## YOUR TASK:
All that is needed is the line in the material below containing "Given: Open the OUTPUT tab", plus every line after it, printed exactly.

——

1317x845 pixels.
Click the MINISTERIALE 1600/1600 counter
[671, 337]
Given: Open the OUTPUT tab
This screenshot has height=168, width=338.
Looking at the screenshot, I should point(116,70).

——

## YOUR SOLUTION:
Given: Open the OUTPUT tab
This screenshot has height=168, width=338.
Looking at the screenshot, I should point(116,70).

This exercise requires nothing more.